■ Your instructions ■
Beginning at the line containing "935x438 pixels. At", repeat each line below exactly up to and including the line containing "Click the green legend line icon". Do not repeat the pictures.

■ Stored data entries ■
▽
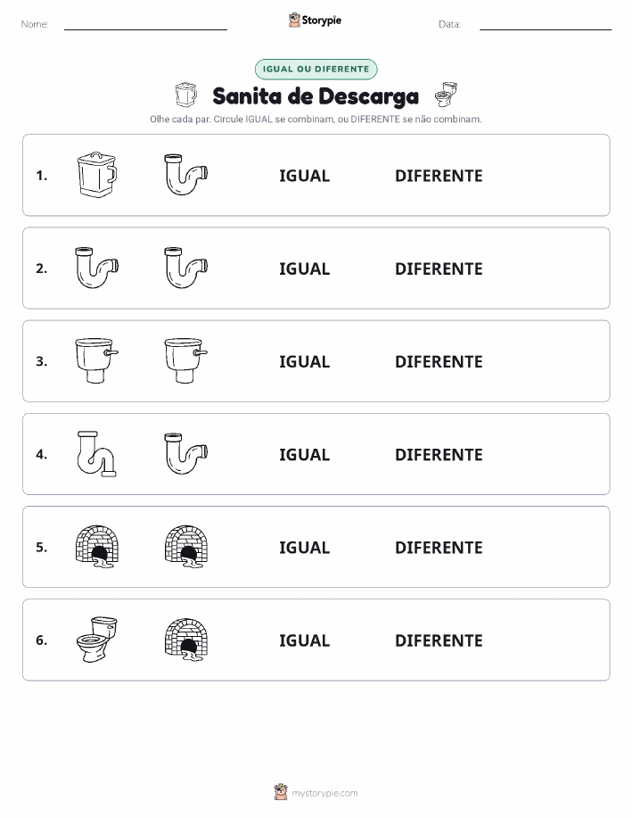Select IGUAL for question 2
Viewport: 632px width, 818px height.
[305, 269]
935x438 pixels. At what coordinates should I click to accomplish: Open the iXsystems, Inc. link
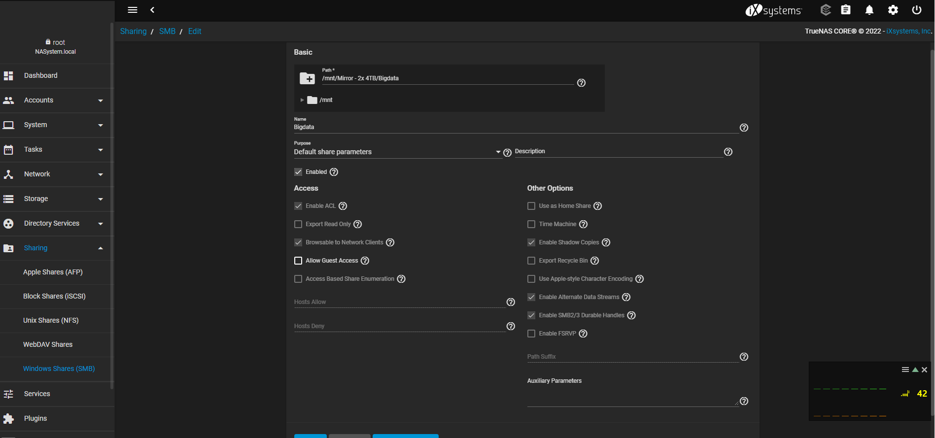(x=908, y=31)
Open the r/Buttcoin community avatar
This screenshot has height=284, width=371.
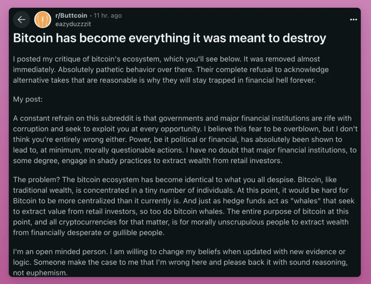coord(43,20)
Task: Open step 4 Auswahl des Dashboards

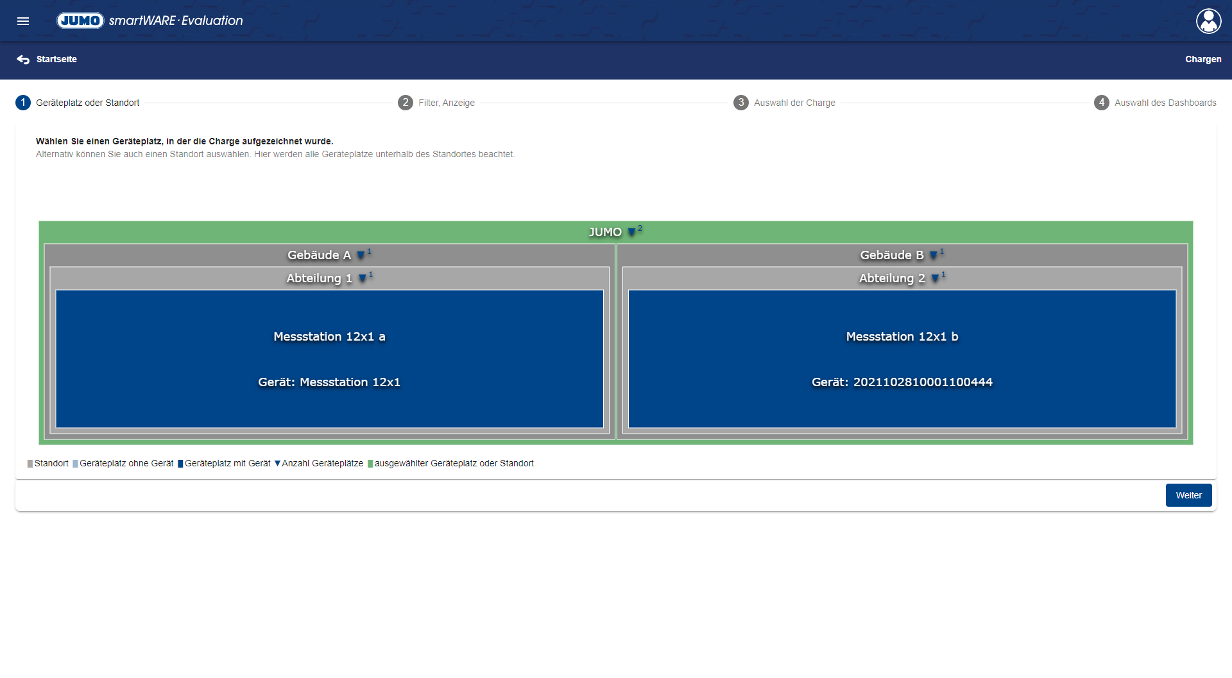Action: coord(1155,103)
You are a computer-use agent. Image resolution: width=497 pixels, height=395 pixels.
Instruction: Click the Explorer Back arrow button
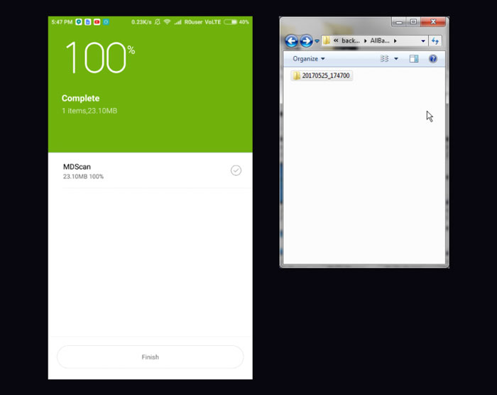[291, 41]
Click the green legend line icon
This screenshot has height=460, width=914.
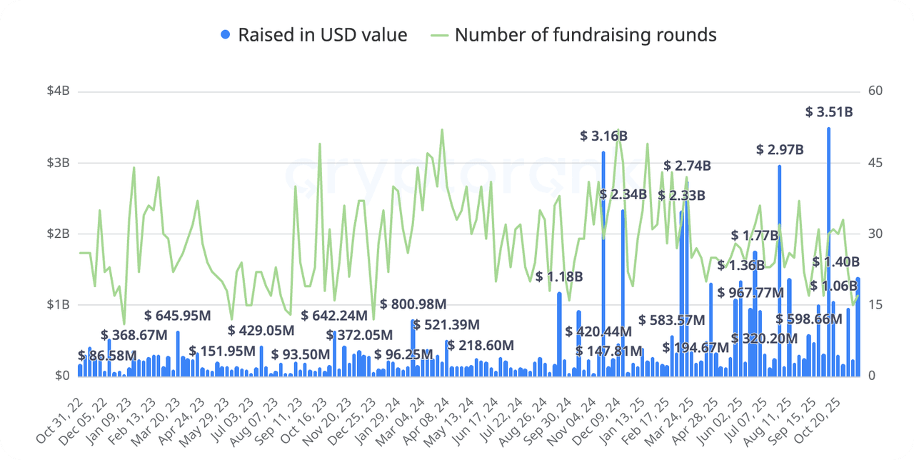click(x=440, y=34)
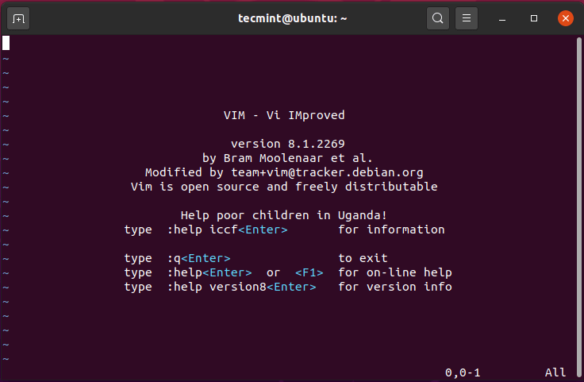Click the cursor position indicator 0,0-1
Viewport: 584px width, 382px height.
(463, 372)
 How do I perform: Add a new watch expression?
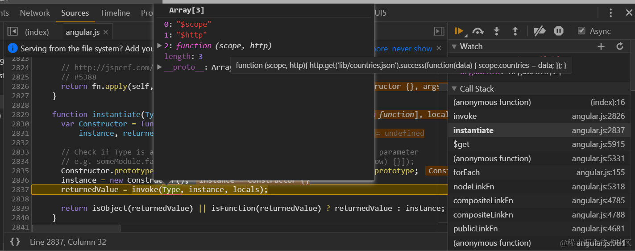click(x=601, y=46)
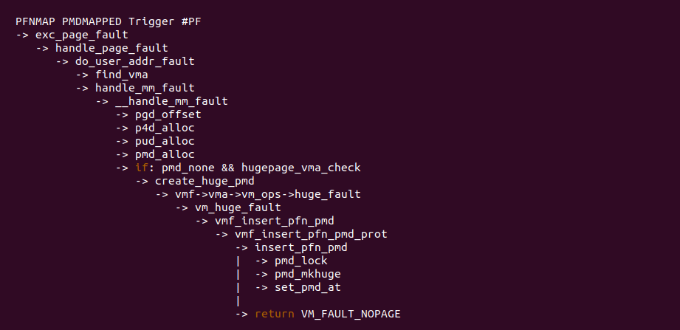Select the vmf_insert_pfn_pmd_prot call
Viewport: 680px width, 330px height.
click(311, 234)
△
■ Reply to the exercise ■
935x438 pixels. At what coordinates should I click to accomplish: Open the iXsystems, Inc. link
(x=908, y=31)
Open the r/Buttcoin community avatar
This screenshot has height=284, width=371.
coord(43,20)
Task: Open step 4 Auswahl des Dashboards

Action: coord(1155,103)
You are a computer-use agent. Image resolution: width=497 pixels, height=395 pixels.
Instruction: Click the Explorer Back arrow button
[291, 41]
Click the green legend line icon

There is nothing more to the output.